I want to calculate $z^2 = -1$ i think i should get to $z = i$.
$-1 = -1+0i = 1(\cos(2\pi k)+i\sin(2\pi k)), k \in Z$
$z^2 = r^2(\cos(2 \theta) + i\sin(2\theta))$
So i get:
$$r^2(\cos(2 \theta) + i\sin(2\theta)) = 1(\cos(2\pi k)+i\sin(2\pi k))$$
Namely:
$r = 1, 2 \theta = 2 \pi k \Rightarrow \theta = \pi k$
So for $k = 0$ i get $z_0 = 1$ for $k=1: z_1 = -1$
What i do wrong?
On
You want to have$$r^2\bigl(\cos(2\theta)+\sin(2\theta)i\bigr)=-1,$$which means that $r=1$ (here, I am using the fact that $r\geqslant0$), that $\cos(2\theta)=-1$, and that $\sin(2\theta)=0$. But then $2\theta=2k\pi+\pi$ for some $k\in\mathbb Z$, which means that $\theta=k\pi+\frac\pi2$. If $k$ is even you get $i$; otherwise, you get $-i$.
On
It should be
$-1 = -1+0i = 1(\cos(\pi(2 k+1))+i\sin(2\pi(2 k+1))), k \in Z$
$z^2 = r^2(\cos(2 \theta) + i\sin(2\theta))$
So $r^2(\cos(2 \theta) + i\sin(2\theta)) = 1(\cos(\pi(2 k+1))+i\sin(2\pi (2k+1)))$
Namely, $r = 1, 2 \theta = \pi(2 k+1)\Rightarrow \theta = \pi (k+\frac12)$.

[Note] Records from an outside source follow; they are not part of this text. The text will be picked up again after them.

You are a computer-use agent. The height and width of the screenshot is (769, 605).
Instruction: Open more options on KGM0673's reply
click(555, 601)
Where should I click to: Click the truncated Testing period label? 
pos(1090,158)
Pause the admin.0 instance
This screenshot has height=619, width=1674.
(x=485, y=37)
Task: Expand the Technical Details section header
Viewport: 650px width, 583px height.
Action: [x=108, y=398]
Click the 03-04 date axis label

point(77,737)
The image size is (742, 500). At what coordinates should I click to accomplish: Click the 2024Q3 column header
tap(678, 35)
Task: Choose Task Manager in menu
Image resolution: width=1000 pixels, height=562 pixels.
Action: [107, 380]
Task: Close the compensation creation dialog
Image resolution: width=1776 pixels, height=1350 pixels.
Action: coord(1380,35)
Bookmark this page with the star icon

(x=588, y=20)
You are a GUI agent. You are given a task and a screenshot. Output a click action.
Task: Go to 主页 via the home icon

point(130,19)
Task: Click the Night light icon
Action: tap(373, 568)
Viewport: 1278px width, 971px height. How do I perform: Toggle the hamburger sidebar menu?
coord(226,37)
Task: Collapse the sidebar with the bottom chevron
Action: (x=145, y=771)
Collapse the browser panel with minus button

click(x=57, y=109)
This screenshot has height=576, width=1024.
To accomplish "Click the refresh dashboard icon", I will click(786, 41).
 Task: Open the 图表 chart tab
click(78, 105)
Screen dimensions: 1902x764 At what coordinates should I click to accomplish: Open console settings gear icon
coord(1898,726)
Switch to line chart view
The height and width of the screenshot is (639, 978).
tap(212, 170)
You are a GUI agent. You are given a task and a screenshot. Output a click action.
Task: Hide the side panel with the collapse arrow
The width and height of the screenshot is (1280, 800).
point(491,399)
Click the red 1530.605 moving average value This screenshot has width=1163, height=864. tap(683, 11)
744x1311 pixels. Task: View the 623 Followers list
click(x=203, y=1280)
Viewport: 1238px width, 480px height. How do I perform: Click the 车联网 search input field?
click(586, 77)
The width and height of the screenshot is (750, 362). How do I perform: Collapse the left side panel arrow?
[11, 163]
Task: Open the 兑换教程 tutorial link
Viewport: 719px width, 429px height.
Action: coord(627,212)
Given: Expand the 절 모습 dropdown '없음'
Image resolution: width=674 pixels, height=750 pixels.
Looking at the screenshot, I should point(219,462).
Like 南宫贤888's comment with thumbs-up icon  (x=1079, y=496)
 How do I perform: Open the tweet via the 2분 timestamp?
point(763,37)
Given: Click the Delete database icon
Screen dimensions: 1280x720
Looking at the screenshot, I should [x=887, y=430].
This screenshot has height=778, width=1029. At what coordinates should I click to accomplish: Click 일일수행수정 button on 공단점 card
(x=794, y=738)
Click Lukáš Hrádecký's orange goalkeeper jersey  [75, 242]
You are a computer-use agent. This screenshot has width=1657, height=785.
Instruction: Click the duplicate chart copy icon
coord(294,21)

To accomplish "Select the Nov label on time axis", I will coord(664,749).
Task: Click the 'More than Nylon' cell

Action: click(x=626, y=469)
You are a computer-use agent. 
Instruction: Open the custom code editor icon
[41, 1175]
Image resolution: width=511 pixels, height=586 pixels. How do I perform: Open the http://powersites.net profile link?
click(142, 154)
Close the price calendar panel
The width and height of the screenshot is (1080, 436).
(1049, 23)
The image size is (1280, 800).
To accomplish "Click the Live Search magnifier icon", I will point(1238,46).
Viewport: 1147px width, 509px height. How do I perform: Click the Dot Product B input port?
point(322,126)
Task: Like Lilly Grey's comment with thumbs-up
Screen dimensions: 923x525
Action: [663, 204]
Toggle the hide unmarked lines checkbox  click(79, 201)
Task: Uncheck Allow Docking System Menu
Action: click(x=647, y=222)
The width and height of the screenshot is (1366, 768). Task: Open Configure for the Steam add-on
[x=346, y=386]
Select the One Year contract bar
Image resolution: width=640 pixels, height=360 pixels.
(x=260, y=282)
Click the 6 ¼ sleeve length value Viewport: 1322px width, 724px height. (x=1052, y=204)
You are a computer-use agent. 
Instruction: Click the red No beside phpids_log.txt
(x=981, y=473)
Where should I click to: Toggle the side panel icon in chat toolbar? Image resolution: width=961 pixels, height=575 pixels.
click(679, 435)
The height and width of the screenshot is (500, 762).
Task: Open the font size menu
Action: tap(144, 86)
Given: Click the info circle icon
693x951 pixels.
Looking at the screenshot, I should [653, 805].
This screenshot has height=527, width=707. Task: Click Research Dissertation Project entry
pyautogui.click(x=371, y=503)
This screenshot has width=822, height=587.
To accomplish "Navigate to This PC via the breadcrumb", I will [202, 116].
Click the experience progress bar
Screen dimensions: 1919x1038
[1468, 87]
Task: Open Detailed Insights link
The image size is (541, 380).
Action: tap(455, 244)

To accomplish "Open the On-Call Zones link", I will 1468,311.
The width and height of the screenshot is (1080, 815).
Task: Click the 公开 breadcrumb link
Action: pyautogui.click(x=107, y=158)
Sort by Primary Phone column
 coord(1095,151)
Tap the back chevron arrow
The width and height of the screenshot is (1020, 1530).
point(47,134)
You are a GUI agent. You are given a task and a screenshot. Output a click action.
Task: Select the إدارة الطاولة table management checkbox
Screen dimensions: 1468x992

So for $k = 0$ you get $z_0 = i$, and, for $k=1, z_1 = -i$.
Note that
$$-1 = -1+0i = 1[\cos(\pi+2\pi k)+i\sin(\pi+2\pi k)], \>k \in Z$$
Then,
$$z^2=r^2[\cos(2 \theta) + i\sin(2\theta)] = 1[\cos(\pi+2\pi k)+i\sin(\pi+2\pi k)]$$
and you get $r =1$ and $\theta = \frac\pi2 + k\pi$. As a result,
$$z_k = \cos(\frac\pi2+\pi k)+i\sin(\frac\pi2+\pi k)$$
So, for $k=0$ and $k=1$, you have respectively,
$$z_0= \cos\frac\pi2 + i\sin\frac\pi2 = i;\>\>\>\>\>z_1= \cos\frac{3\pi}2 + i\sin\frac{3\pi}2 =-i$$